◆ TASK ITEM ◆
Beneath this line is the data. Output exactly the lines from the line with "The height and width of the screenshot is (781, 751)." to the line with "Screen dimensions: 1456x832", both ends included, and nothing more.

====== MATERIAL SUPPLIED ======

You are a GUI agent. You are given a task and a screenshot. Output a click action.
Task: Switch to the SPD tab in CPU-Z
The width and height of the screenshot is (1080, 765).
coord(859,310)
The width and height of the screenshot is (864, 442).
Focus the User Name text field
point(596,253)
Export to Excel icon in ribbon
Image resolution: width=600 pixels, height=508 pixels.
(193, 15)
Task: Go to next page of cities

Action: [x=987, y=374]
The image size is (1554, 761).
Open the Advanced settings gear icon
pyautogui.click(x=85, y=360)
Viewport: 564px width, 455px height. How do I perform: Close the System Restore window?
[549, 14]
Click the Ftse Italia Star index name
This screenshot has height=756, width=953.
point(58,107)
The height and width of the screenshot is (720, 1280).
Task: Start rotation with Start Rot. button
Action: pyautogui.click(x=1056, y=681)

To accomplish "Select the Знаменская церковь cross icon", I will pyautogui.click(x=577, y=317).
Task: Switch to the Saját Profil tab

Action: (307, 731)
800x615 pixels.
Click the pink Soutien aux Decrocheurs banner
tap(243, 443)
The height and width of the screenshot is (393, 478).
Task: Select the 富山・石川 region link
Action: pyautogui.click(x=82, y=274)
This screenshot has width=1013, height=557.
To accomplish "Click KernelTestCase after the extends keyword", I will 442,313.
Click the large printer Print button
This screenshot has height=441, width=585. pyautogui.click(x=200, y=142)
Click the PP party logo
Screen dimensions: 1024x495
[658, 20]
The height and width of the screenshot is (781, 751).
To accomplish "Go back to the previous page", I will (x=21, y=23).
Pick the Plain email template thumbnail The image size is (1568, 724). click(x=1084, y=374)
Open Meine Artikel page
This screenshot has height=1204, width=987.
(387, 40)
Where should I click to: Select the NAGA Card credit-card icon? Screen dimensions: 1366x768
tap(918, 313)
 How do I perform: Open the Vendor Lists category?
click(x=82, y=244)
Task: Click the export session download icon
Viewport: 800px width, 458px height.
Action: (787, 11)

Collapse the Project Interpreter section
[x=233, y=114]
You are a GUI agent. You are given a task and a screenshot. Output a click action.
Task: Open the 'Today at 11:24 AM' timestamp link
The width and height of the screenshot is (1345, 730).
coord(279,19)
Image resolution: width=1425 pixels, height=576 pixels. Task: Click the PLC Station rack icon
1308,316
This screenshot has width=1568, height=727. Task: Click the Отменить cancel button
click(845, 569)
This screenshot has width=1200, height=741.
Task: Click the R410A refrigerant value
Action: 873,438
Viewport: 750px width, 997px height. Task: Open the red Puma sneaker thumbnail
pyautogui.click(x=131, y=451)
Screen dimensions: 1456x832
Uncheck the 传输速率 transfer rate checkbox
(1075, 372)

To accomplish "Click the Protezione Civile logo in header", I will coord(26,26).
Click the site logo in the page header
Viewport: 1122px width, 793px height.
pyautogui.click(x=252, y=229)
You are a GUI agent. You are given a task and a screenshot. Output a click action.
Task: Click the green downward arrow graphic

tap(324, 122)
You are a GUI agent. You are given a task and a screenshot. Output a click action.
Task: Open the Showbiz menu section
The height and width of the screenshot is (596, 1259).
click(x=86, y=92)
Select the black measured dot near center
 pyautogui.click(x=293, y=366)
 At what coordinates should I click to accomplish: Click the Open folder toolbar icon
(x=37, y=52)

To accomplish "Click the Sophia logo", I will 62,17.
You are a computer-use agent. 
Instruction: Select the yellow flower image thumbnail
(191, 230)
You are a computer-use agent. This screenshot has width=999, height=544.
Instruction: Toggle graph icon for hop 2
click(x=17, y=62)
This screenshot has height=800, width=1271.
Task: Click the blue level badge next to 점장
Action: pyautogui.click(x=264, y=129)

======

◆ EXERCISE RESULT ◆
The height and width of the screenshot is (781, 751).
To accomplish "Go back to the previous page", I will (x=21, y=23).
Pick the Plain email template thumbnail The image size is (1568, 724). click(x=1084, y=374)
Open Meine Artikel page
This screenshot has height=1204, width=987.
(387, 40)
Where should I click to: Select the NAGA Card credit-card icon? Screen dimensions: 1366x768
tap(918, 313)
 How do I perform: Open the Vendor Lists category?
click(x=82, y=244)
Task: Click the export session download icon
Viewport: 800px width, 458px height.
Action: (787, 11)

Collapse the Project Interpreter section
[x=233, y=114]
You are a GUI agent. You are given a task and a screenshot. Output a click action.
Task: Open the 'Today at 11:24 AM' timestamp link
The width and height of the screenshot is (1345, 730).
coord(279,19)
Image resolution: width=1425 pixels, height=576 pixels. Task: Click the PLC Station rack icon
1308,316
This screenshot has width=1568, height=727. Task: Click the Отменить cancel button
click(845, 569)
This screenshot has width=1200, height=741.
Task: Click the R410A refrigerant value
Action: 873,438
Viewport: 750px width, 997px height. Task: Open the red Puma sneaker thumbnail
pyautogui.click(x=131, y=451)
Screen dimensions: 1456x832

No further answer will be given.